Teoh et. al. performed a matched cohort study of 118 patients comparing EUS-GBD (59 patients) with PTGBD (59 patients).6 This study found similar rates of technical and clinical success, but, similar to the study by Tyberg et al., patients who underwent EUS-GBD had decreased hospital readmission rates (6.8% vs. 71.2% respectively) and no significant difference in 30-day adverse events. Critically, 95.2% of the readmissions were related to tube dislodgement in the PTGBD group. Finally, Dollhopfet et al. recently performed a multicenter retrospective review of 75 patients who underwent EUS-GBD for acute cholecystitis with a novel LAMS with an electrocautery enhanced delivery catheter (ECE-LAMs). The procedure had very high rates of clinical and technical success (98.7% and 95.9% respectively), with a rate of adverse events of 10.7%. This study also found that using the electrocauteryenhanced device led to significantly decreased stent deployment times. These studies demonstrate that EUS-GBD has similar efficacy to PTGBD, but fewer hospital readmissions and adverse events related to external tube dysfunction.

Adverse Events

Adverse events associated with EUS-GBD have been reported to occur in 6.3% to 32.2% for patients who have undergone the procedure for acute cholecystitis, but this rate has declined as endoscopic experience with the technique has grown.8,11 Immediate adverse events include bleeding, bile leak and stent migration. Stent migration can be both into the luminal GI tract and into the gallbladder, and is more common when plastic stents are used. Notably, the progression from plastic stents to SEMS and LAMS has reduced the incidence of stent migration and bile leak by anchoring the stent on the apposing organs of the newly created fistulous tract. However, procedure and stent related adverse events associated with LAMS use have been reported up to 13%, suggesting a high level of endoscopic expertise is pivotal.13 Delayed adverse events include abscess formation and recurrent cholecystitis.7 Interestingly, the rate of recurrent cholecystitis in EUS-GBD is about 4%, compared to up to 22% after 151 days from drain removal for PTGBD.11 The reduced rate of recurrent cholecystitis may be related to clearance of stones through the fistulous tract over time.8,11,13

Long Term Management

Several studies have performed long-term evaluation of SEMS or LAMS kept in place for up to 3 years.13 Reasons for foregoing stent removal in these studies include poor clinical condition, patient refusal, and tissue overgrowth. A recent study by Walter et al. in which patients had LAMS in place for up to 364 days found that 10% of patients studied had significant tissue overgrowth of their LAMS that precluded stent removal. However, no LAMS-related complications had occurred by long-term follow up. Choi et al. used partially covered SEMS with large bilateral flares (BONA-AL stent, Standard Sci Tech Inc., Seoul, Korea) and found that complete distal migration of the stent had occurred in 3.6% of patients at long-term follow up, but interestingly had no recurrence of cholecystitis occurred, suggesting full maturation of the cholecysto-enteric fistulous tract. These studies suggest that EUS-GBD may serve as not only an effective treatment for acute cholecystitis, but also definitive management in a select group of patients who remain poor surgical candidates over time due to malignancy or other significant medical comorbidities.

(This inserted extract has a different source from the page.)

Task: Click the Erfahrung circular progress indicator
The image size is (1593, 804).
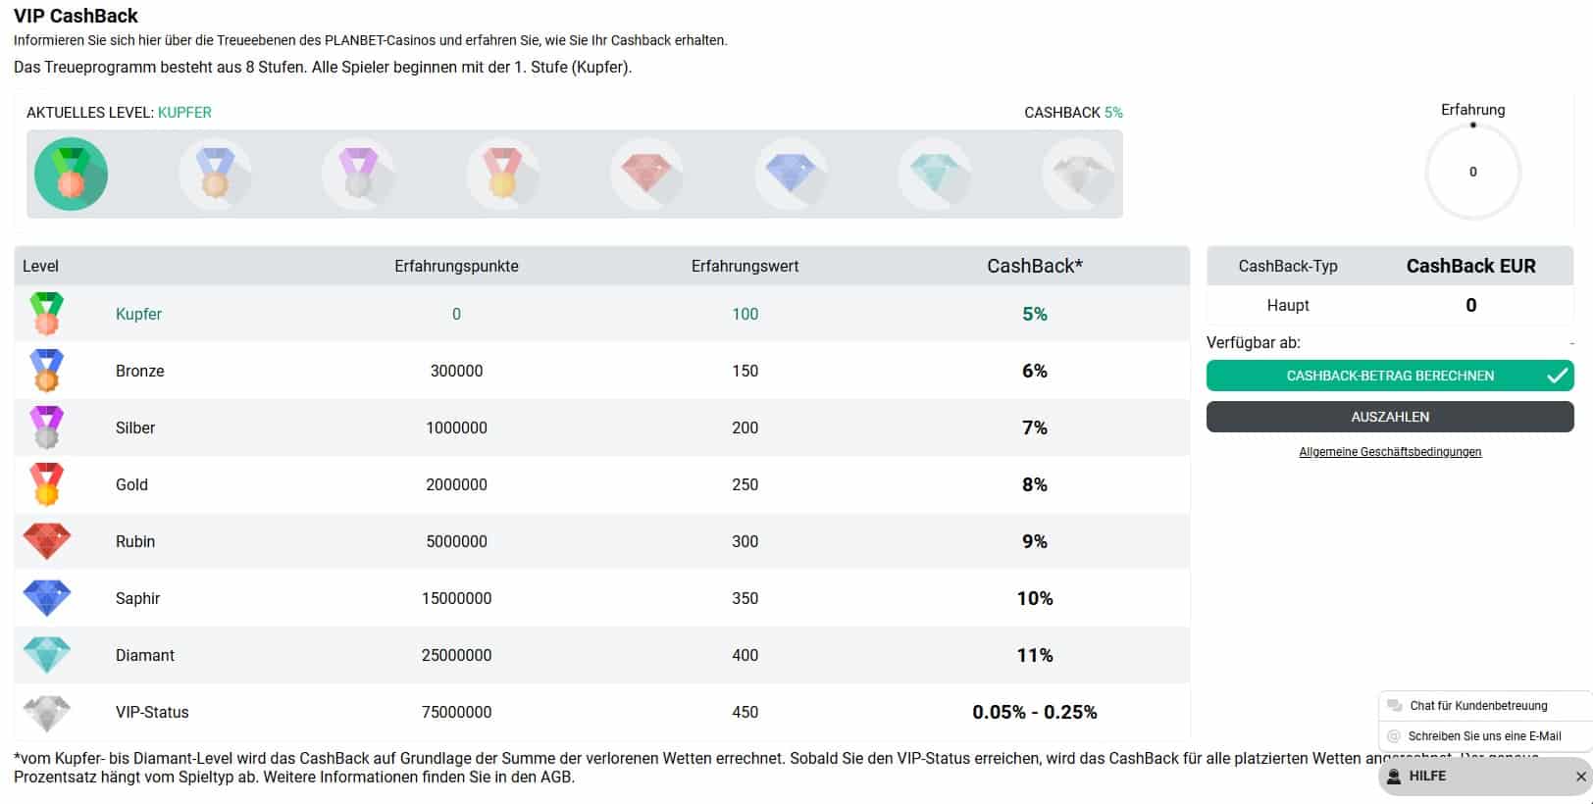Action: (1472, 173)
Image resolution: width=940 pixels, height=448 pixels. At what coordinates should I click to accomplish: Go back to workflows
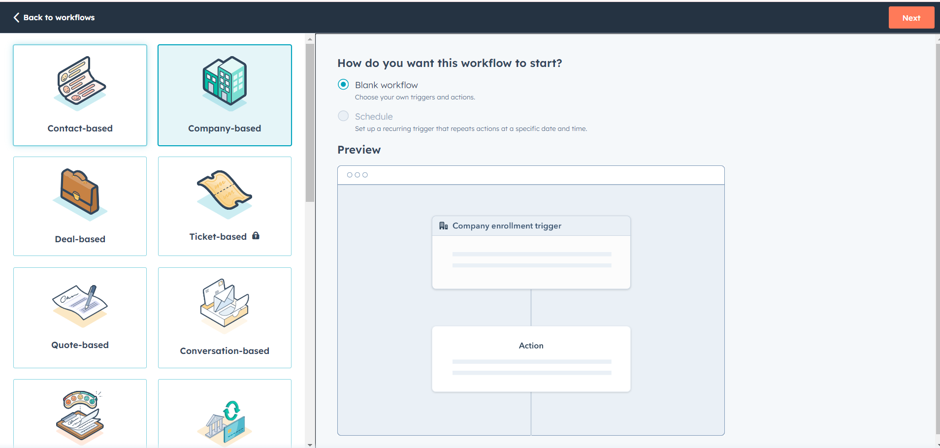(59, 18)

EUS-GBD is an evolving technique that can be an alternative to PTGBD when treating acute or chronic cholecystitis in high-risk surgical patients, and also has promising results when used for long- term or definitive treatment. Current research suggests that the two procedures appear to have similar technical and clinical efficacy, however it may not be valid to extrapolate this data to centers without high levels of endoscopic expertise.